**Activity:** Using the data below, copy every line that contains the word "computer".
--- Raw data Enclosed Below ---
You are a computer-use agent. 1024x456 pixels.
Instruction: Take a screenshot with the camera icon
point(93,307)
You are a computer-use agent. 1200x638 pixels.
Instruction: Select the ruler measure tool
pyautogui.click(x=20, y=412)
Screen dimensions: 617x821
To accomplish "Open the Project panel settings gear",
--- End of Enclosed Raw data ---
--- Raw data Enclosed Below ---
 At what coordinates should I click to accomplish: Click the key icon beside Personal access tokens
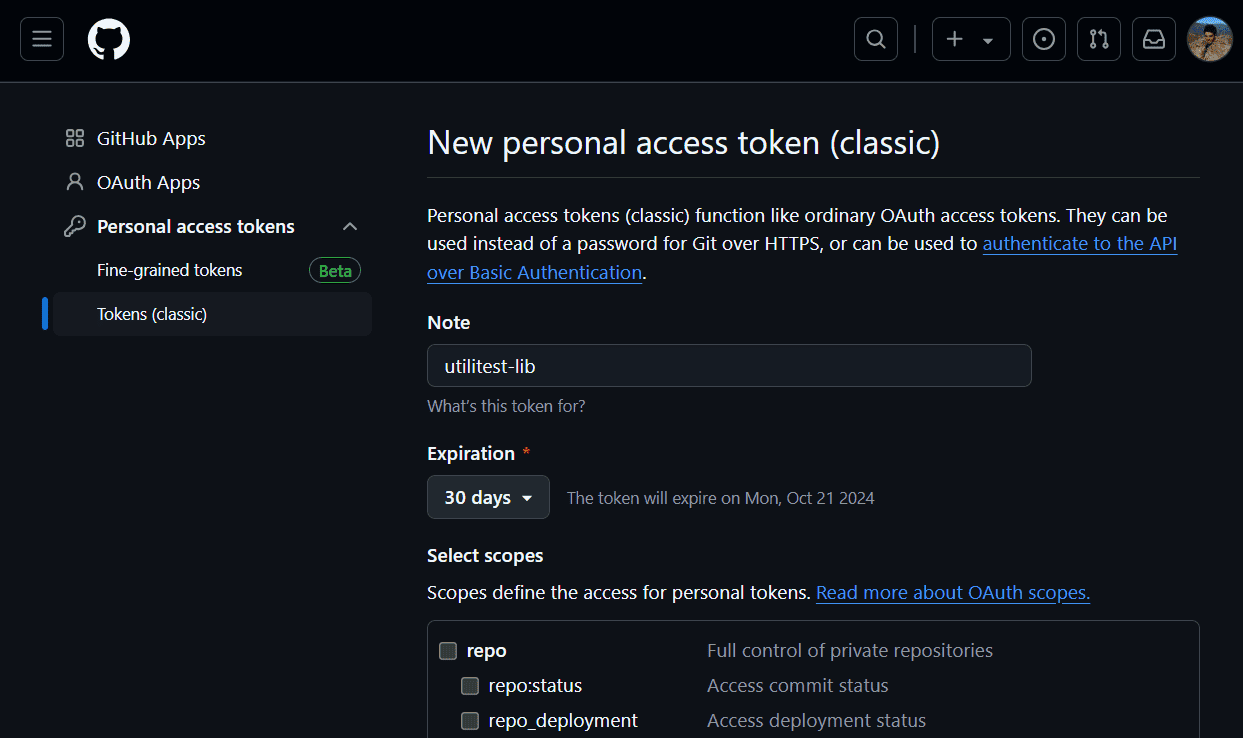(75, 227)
--- End of Enclosed Raw data ---
**Completed exercise:**
You are a computer-use agent. 1024x456 pixels.
You are a computer-use agent. 1200x638 pixels.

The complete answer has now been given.